> Aim of the task
Which of the lines below contain the string "click"? Copy each one.

> Provided records
======
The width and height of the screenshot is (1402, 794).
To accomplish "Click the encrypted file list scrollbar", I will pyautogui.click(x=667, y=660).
======
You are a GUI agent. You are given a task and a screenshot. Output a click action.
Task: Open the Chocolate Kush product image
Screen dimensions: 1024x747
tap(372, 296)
======
> Solution for this exercise
To accomplish "Click the encrypted file list scrollbar", I will pyautogui.click(x=667, y=660).
You are a GUI agent. You are given a task and a screenshot. Output a click action.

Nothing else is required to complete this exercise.